Los gijoneses pagarán la recogida de la basura en función de los residuos que no reciclen

Clara González, directora de Medio Ambiente; Pilar Vázquez, gerente de Emulsa; Juan José Piniella, gerente de Emtusa; y la alcaldesa, Carmen Moriyón, en la Feria de Muestras. / DAMIÁN ARIENZA
Clara González, directora de Medio Ambiente; Pilar Vázquez, gerente de Emulsa; Juan José Piniella, gerente de Emtusa; y la alcaldesa, Carmen Moriyón, en la Feria de Muestras. / DAMIÁN ARIENZA

Emulsa estudia usar la tarjeta ciudadana o bolsas con código de barras para conocer la cantidad de residuos que se depositan y aplicar una tasa | Instalará 5.520 nuevos contenedores que controlarán el acceso de los usuarios

MARCO MENÉNDEZ GIJÓN.

Los gijoneses pagarán el servicio de recogida de basuras en función de los residuos que depositen en el contenedor de la llamada 'fracción resto', es decir, aquellos que no son reciclados. De esa manera, se personaliza el servicio y se aplicará la tasa correspondiente. Esa es la intención del Ayuntamiento de Gijón que, a partir de próximo mes de septiembre, a través de la Empresa Municipal de Servicios de Medio Ambiente Urbano (Emulsa) comenzará a renovar los 5.520 contenedores del municipio -1.735, de fracción resto; 1.155, de orgánica; 830, de papel/cartón; 830, de envases; 830, de vidrio, y 145, con accesibilidad especial-, por un importe de 5.684.363,10 euros, en una operación que se prolongará cinco años.
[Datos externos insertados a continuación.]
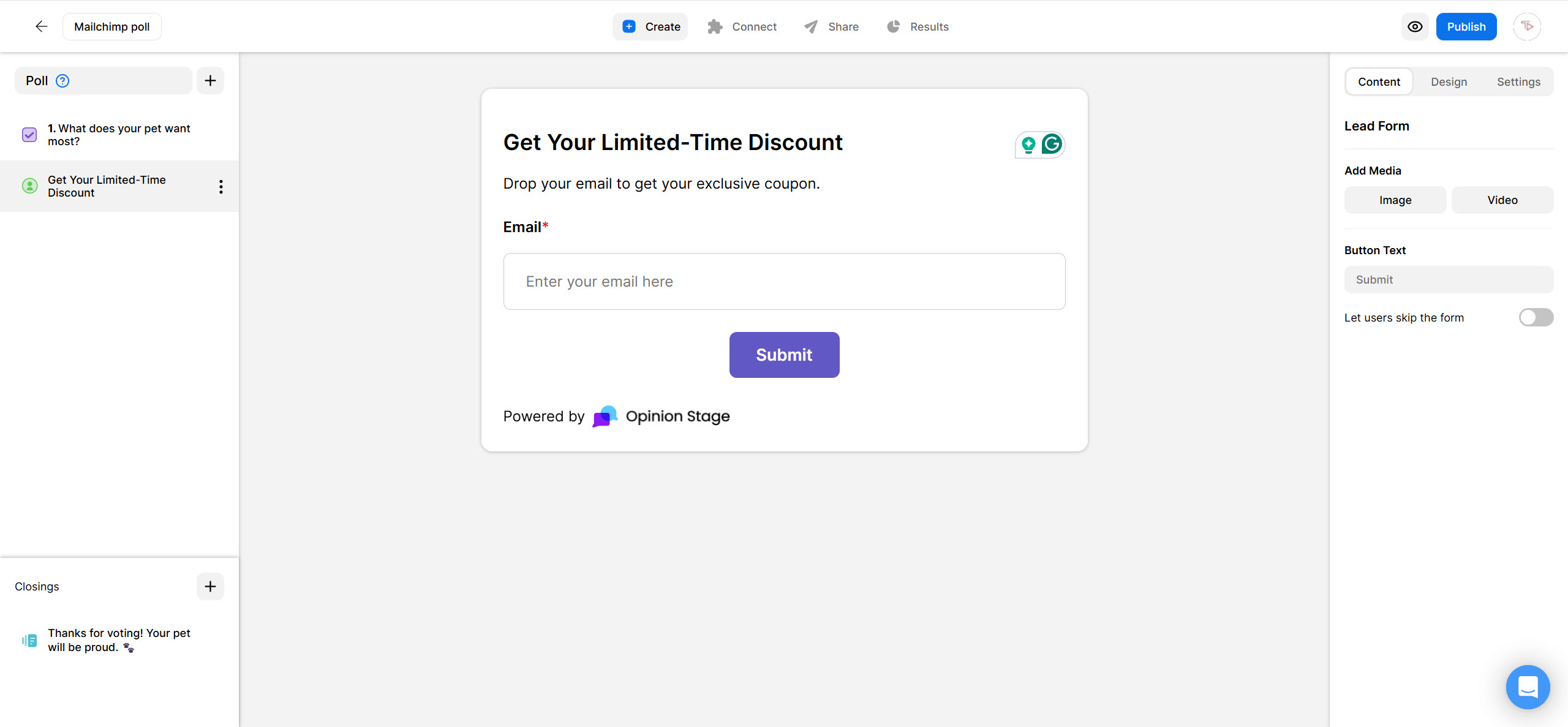Click the poll checkbox icon beside question 1
The height and width of the screenshot is (727, 1568).
(29, 134)
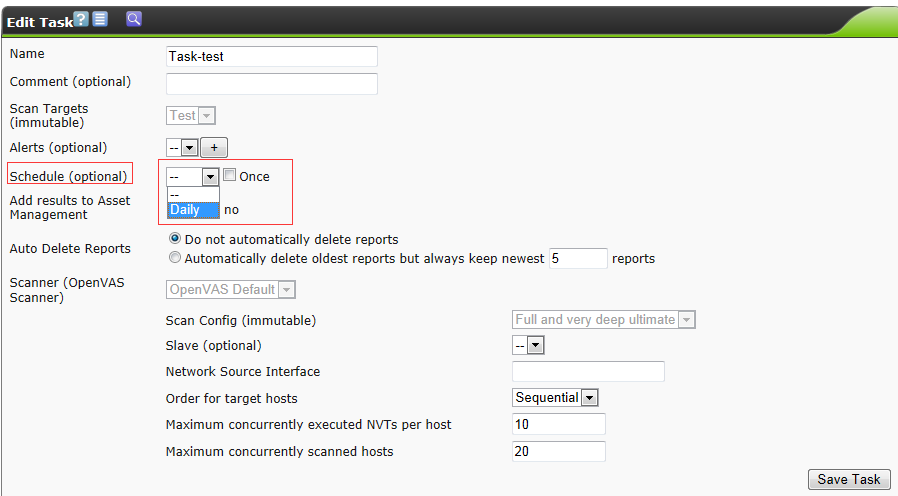
Task: Select Do not automatically delete reports
Action: pos(176,239)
Así lo indicó ayer en la Feria de Muestras la gerente de Emulsa, Pilar Vázquez, quien explicó que esta renovación «permite mejorar el diseño de los contenedores, su accesibilidad, una estética homogeneizada, menos ruido y positivizar el control de acceso». La clave está en ese último punto. Positivizar el control de acceso no significa otra cosa que saber quién y cuánta basura echa al contenedor normal, es decir, el que no se destina al reciclaje. Se está estudiando la mejor metodología a aplicar en Gijón y ya se apuntó que podría ser mediante la tarjeta ciudadana, que permita la apertura del contenedor -como ya ocurre con los de residuos orgánicos- o, incluso, mediante unas bolsas que incluyan un código adjudicado a cada ciudadano, una fórmula ya utilizada en otros países, como Suiza.

Pilar Vázquez indicó que este sistema, además, «nos dará información sobre los hábitos en el depósito de las basuras y las veces de uso del contenedor. Además, nos permite avanzar en los sistemas de pago por generación de residuos, que se aplicarán en las tasas».

Este planteamiento parte de la exigencia del objetivo de la Unión Europea para que en 2020 el reciclaje y la reutilización suponga el 50% de la basura generada y que en Gijón es actualmente del 26%. Hay que desarrollar el Plan de Prevención de Residuos para reducir los residuos y llegar al porcentaje que se exige».

Según los datos que se ofrecieron ayer, en Gijón se paga 60 euros al año por vivienda por el servicio de recogida de basuras, mientras que en una ciudad como San Sebastián se llega a los 121 euros. El nuevo sistema no quiere decir que quien más recicle verá reducido ese importe de 60 euros a abonar, sino que el aumento sobre la cantidad actual no será muy grande, según se explicó.

Reparar y reutilizar

Pero esta medida irá acompaña de otras que pretenden potenciar el reciclado y la reutilización de los productos. Parte de lo que se denomina 'economía circular', es decir, que los productos no acaben en la basura. Para ello, Pilar Vázquez indicó que «vamos a hacer jornadas divulgativas y talleres para poner el acento en las reparaciones de los productos, para que se termine con la cultural del usar y tirar. Se ha perdido la parte de la sostenibilidad de estos productos».

La segunda propuesta es la llamada 'eco-centers', «donde puedan llegar los productos todavía en uso y que ya no necesitemos pero que puedan interesar a otros ciudadanos», indicó la gerente de Emulsa.

Para poner a punto todos estos sistemas, la empresa municipal ha solicitado participar en un proyecto europeo que le permitirá compartir las experiencias que en estos campos han puesto en marcha los distintos países europeos, sobre todo en lo referente al «uso inteligente de la información en los contenedores», con el objetivo primordial de «conseguir el sistema de pago por generación de residuos más cómodo y fácil», aseguró Vázquez.

Además, se continúa trabajando en la nueva ordenanza municipal de residuos y limpieza, así como en el Plan Municipal de Residuos. Para recabar la mayor información al respecto, en noviembre se celebrará una jornada interna en la que se analizarán los distintos modelos de gestión existentes en España.